**DATASET ENTRIES:**

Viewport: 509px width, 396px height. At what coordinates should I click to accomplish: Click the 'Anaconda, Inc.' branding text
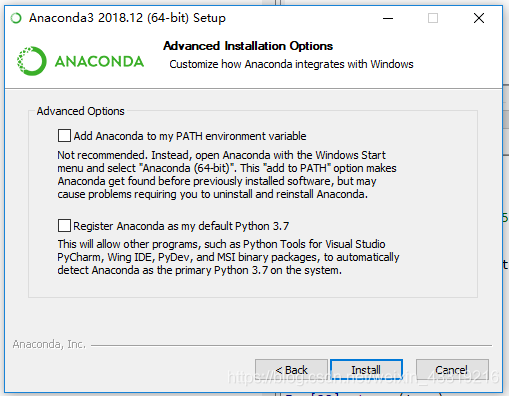tap(49, 344)
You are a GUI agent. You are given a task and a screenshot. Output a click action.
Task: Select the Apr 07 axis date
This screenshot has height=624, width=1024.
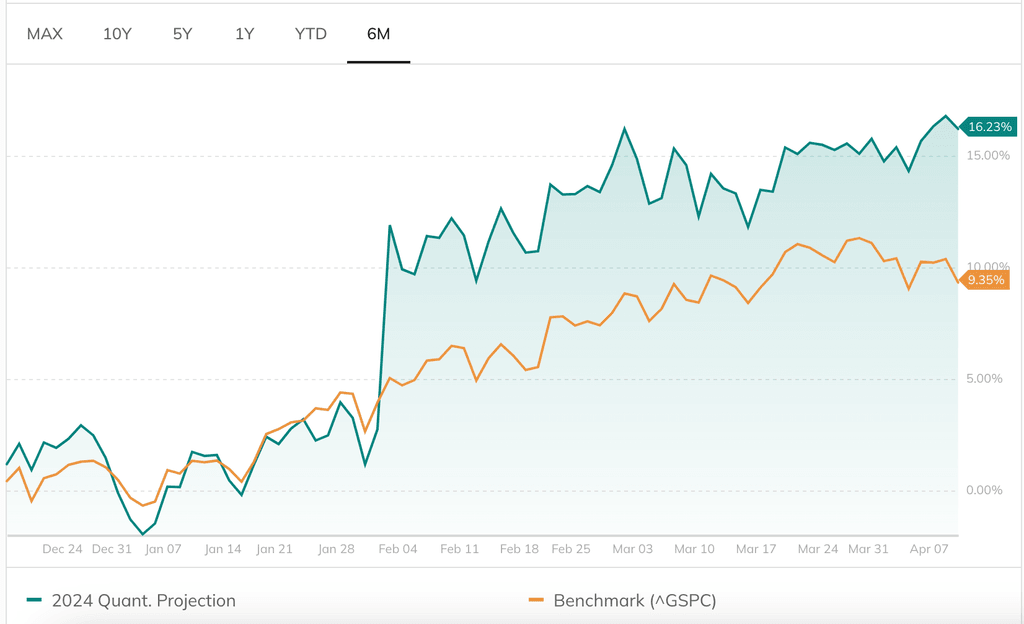929,549
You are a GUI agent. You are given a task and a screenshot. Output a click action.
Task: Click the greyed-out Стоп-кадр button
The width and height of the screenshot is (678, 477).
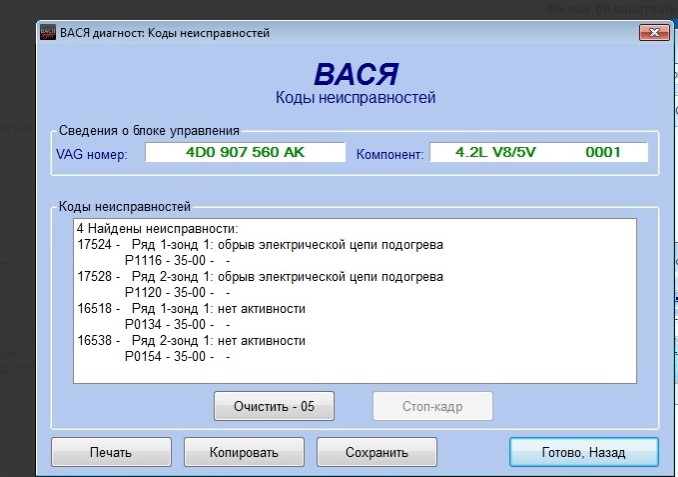tap(432, 407)
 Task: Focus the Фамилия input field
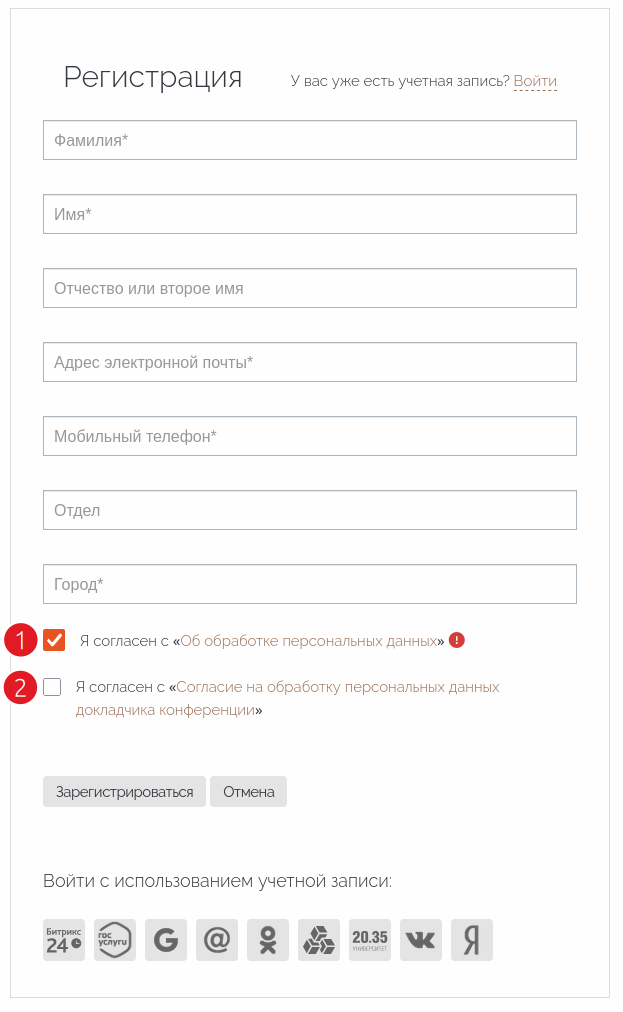[x=310, y=140]
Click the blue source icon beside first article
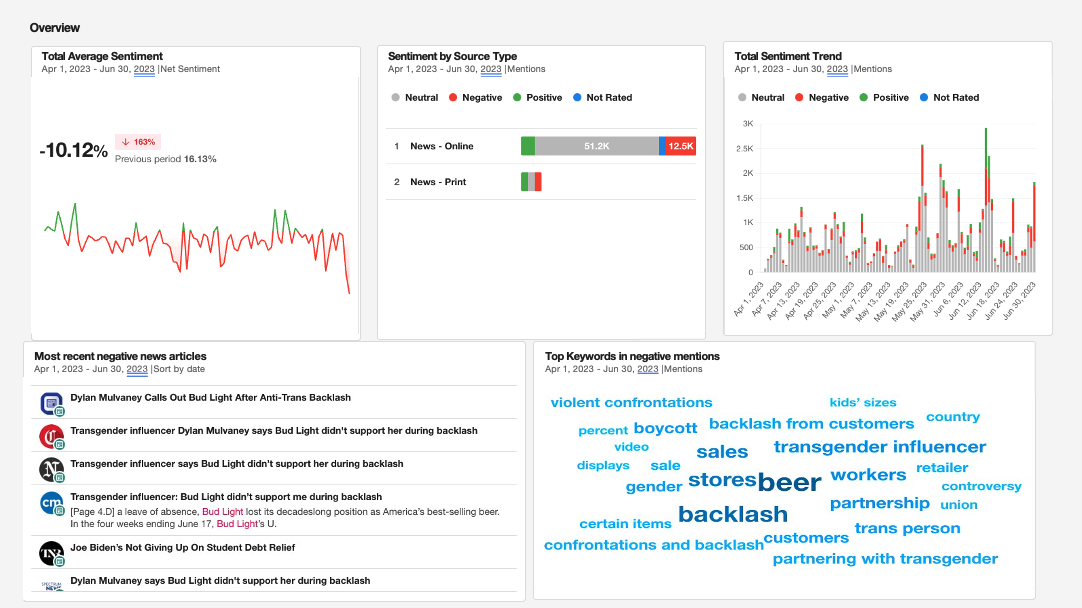 (51, 402)
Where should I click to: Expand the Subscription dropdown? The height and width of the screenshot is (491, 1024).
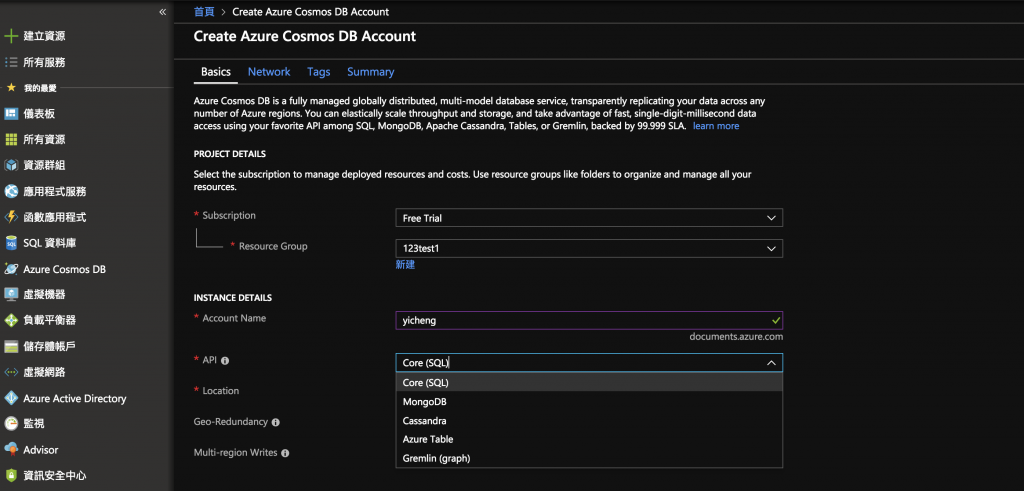(x=770, y=218)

**EXERCISE OBJECTIVE:** From the first line to the last, please copy the data exactly, with the pictures left out.

**PROBLEM SOLUTION:**
Viewport: 509px width, 396px height. At what coordinates should I click to accomplish: Click the 'Anaconda, Inc.' branding text
tap(49, 344)
You are a GUI agent. You are given a task and a screenshot. Output a click action.
Task: Select the Apr 07 axis date
This screenshot has height=624, width=1024.
929,549
You are a GUI agent. You are given a task and a screenshot. Output a click action.
Task: Click the greyed-out Стоп-кадр button
The width and height of the screenshot is (678, 477).
tap(432, 407)
 Task: Focus the Фамилия input field
[x=310, y=140]
Click the blue source icon beside first article
 (51, 402)
Where should I click to: Expand the Subscription dropdown? The height and width of the screenshot is (491, 1024).
(x=770, y=218)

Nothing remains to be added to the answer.